#### Aufgabendetails
Gib sämtliche folgenden Einträge Zeile für Zeile unverändert wieder.

#### Koordinatendaten der Einträge
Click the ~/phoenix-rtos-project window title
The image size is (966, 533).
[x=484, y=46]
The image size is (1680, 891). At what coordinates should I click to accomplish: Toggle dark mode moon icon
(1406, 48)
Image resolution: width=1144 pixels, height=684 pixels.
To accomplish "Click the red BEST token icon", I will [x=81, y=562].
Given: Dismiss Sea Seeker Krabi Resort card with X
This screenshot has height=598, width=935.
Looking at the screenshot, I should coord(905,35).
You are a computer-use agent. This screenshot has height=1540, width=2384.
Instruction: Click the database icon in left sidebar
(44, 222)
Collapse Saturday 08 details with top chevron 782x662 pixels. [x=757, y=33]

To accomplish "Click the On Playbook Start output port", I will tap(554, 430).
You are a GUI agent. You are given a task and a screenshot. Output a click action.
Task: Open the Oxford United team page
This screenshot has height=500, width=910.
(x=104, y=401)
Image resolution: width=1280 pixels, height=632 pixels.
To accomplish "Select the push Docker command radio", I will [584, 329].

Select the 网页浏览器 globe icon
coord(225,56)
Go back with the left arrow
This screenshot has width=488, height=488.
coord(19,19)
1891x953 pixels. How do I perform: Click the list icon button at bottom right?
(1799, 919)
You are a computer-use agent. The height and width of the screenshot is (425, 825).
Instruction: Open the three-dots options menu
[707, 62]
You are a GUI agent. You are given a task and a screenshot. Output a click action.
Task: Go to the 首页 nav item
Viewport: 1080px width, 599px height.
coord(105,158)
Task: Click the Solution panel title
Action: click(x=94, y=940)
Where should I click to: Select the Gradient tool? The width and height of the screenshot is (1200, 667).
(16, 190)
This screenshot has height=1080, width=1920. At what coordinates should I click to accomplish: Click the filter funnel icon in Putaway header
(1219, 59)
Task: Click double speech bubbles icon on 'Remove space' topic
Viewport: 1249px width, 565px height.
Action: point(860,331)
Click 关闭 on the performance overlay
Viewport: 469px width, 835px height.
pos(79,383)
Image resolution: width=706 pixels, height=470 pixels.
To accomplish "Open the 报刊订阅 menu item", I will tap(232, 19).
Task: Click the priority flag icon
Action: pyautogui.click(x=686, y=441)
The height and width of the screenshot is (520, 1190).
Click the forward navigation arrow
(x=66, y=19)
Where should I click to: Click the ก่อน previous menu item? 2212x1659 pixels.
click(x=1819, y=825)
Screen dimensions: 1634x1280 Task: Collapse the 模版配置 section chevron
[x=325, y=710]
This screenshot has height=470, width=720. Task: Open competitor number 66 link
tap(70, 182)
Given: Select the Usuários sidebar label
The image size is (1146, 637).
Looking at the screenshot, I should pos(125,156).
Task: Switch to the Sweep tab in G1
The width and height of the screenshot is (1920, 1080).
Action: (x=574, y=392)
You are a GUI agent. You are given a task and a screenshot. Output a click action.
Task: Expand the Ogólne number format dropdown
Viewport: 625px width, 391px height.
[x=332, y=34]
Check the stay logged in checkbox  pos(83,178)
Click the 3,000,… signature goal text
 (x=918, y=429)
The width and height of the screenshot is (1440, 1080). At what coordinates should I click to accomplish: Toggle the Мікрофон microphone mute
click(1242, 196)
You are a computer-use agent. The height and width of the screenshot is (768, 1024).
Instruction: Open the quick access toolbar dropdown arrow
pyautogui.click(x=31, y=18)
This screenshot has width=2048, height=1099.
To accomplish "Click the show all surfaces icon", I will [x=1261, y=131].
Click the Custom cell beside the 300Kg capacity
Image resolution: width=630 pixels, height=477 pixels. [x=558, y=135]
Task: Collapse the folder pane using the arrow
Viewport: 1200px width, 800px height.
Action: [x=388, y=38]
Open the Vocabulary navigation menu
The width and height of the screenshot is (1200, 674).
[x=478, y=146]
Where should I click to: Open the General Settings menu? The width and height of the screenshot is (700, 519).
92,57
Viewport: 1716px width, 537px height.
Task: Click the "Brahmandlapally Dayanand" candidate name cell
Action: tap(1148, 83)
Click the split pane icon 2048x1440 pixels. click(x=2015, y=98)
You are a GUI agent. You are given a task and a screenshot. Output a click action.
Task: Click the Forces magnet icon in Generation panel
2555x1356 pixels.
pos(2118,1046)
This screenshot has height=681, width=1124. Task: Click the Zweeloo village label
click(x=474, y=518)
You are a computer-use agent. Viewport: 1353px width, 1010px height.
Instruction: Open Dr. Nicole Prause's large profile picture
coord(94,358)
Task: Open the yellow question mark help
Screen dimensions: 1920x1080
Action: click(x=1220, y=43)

#### Fertige Übung
Click the ~/phoenix-rtos-project window title
The image size is (966, 533).
[x=484, y=46]
The image size is (1680, 891). At what coordinates should I click to accomplish: Toggle dark mode moon icon
(1406, 48)
Image resolution: width=1144 pixels, height=684 pixels.
To accomplish "Click the red BEST token icon", I will [x=81, y=562].
Given: Dismiss Sea Seeker Krabi Resort card with X
This screenshot has height=598, width=935.
Looking at the screenshot, I should coord(905,35).
You are a computer-use agent. This screenshot has height=1540, width=2384.
Instruction: Click the database icon in left sidebar
(44, 222)
Collapse Saturday 08 details with top chevron 782x662 pixels. [x=757, y=33]

To accomplish "Click the On Playbook Start output port", I will tap(554, 430).
You are a GUI agent. You are given a task and a screenshot. Output a click action.
Task: Open the Oxford United team page
This screenshot has height=500, width=910.
(x=104, y=401)
Image resolution: width=1280 pixels, height=632 pixels.
To accomplish "Select the push Docker command radio", I will [584, 329].

Select the 网页浏览器 globe icon
coord(225,56)
Go back with the left arrow
This screenshot has width=488, height=488.
coord(19,19)
1891x953 pixels. How do I perform: Click the list icon button at bottom right?
(1799, 919)
You are a computer-use agent. The height and width of the screenshot is (425, 825).
Instruction: Open the three-dots options menu
[707, 62]
You are a GUI agent. You are given a task and a screenshot. Output a click action.
Task: Go to the 首页 nav item
Viewport: 1080px width, 599px height.
coord(105,158)
Task: Click the Solution panel title
Action: click(x=94, y=940)
Where should I click to: Select the Gradient tool? The width and height of the screenshot is (1200, 667).
(16, 190)
This screenshot has height=1080, width=1920. At what coordinates should I click to accomplish: Click the filter funnel icon in Putaway header
(1219, 59)
Task: Click double speech bubbles icon on 'Remove space' topic
Viewport: 1249px width, 565px height.
Action: point(860,331)
Click 关闭 on the performance overlay
Viewport: 469px width, 835px height.
pos(79,383)
Image resolution: width=706 pixels, height=470 pixels.
To accomplish "Open the 报刊订阅 menu item", I will tap(232, 19).
Task: Click the priority flag icon
Action: pyautogui.click(x=686, y=441)
The height and width of the screenshot is (520, 1190).
Click the forward navigation arrow
(x=66, y=19)
Where should I click to: Click the ก่อน previous menu item? 2212x1659 pixels.
click(x=1819, y=825)
Screen dimensions: 1634x1280 Task: Collapse the 模版配置 section chevron
[x=325, y=710]
This screenshot has height=470, width=720. Task: Open competitor number 66 link
tap(70, 182)
Given: Select the Usuários sidebar label
The image size is (1146, 637).
Looking at the screenshot, I should pos(125,156).
Task: Switch to the Sweep tab in G1
The width and height of the screenshot is (1920, 1080).
Action: (x=574, y=392)
You are a GUI agent. You are given a task and a screenshot. Output a click action.
Task: Expand the Ogólne number format dropdown
Viewport: 625px width, 391px height.
[x=332, y=34]
Check the stay logged in checkbox  pos(83,178)
Click the 3,000,… signature goal text
 (x=918, y=429)
The width and height of the screenshot is (1440, 1080). At what coordinates should I click to accomplish: Toggle the Мікрофон microphone mute
click(1242, 196)
You are a computer-use agent. The height and width of the screenshot is (768, 1024).
Instruction: Open the quick access toolbar dropdown arrow
pyautogui.click(x=31, y=18)
This screenshot has width=2048, height=1099.
To accomplish "Click the show all surfaces icon", I will [x=1261, y=131].
Click the Custom cell beside the 300Kg capacity
Image resolution: width=630 pixels, height=477 pixels. [x=558, y=135]
Task: Collapse the folder pane using the arrow
Viewport: 1200px width, 800px height.
Action: [x=388, y=38]
Open the Vocabulary navigation menu
The width and height of the screenshot is (1200, 674).
[x=478, y=146]
Where should I click to: Open the General Settings menu? The width and height of the screenshot is (700, 519).
92,57
Viewport: 1716px width, 537px height.
Task: Click the "Brahmandlapally Dayanand" candidate name cell
Action: tap(1148, 83)
Click the split pane icon 2048x1440 pixels. click(x=2015, y=98)
You are a GUI agent. You are given a task and a screenshot. Output a click action.
Task: Click the Forces magnet icon in Generation panel
2555x1356 pixels.
pos(2118,1046)
This screenshot has height=681, width=1124. Task: Click the Zweeloo village label
click(x=474, y=518)
You are a computer-use agent. Viewport: 1353px width, 1010px height.
Instruction: Open Dr. Nicole Prause's large profile picture
coord(94,358)
Task: Open the yellow question mark help
Screen dimensions: 1920x1080
Action: click(x=1220, y=43)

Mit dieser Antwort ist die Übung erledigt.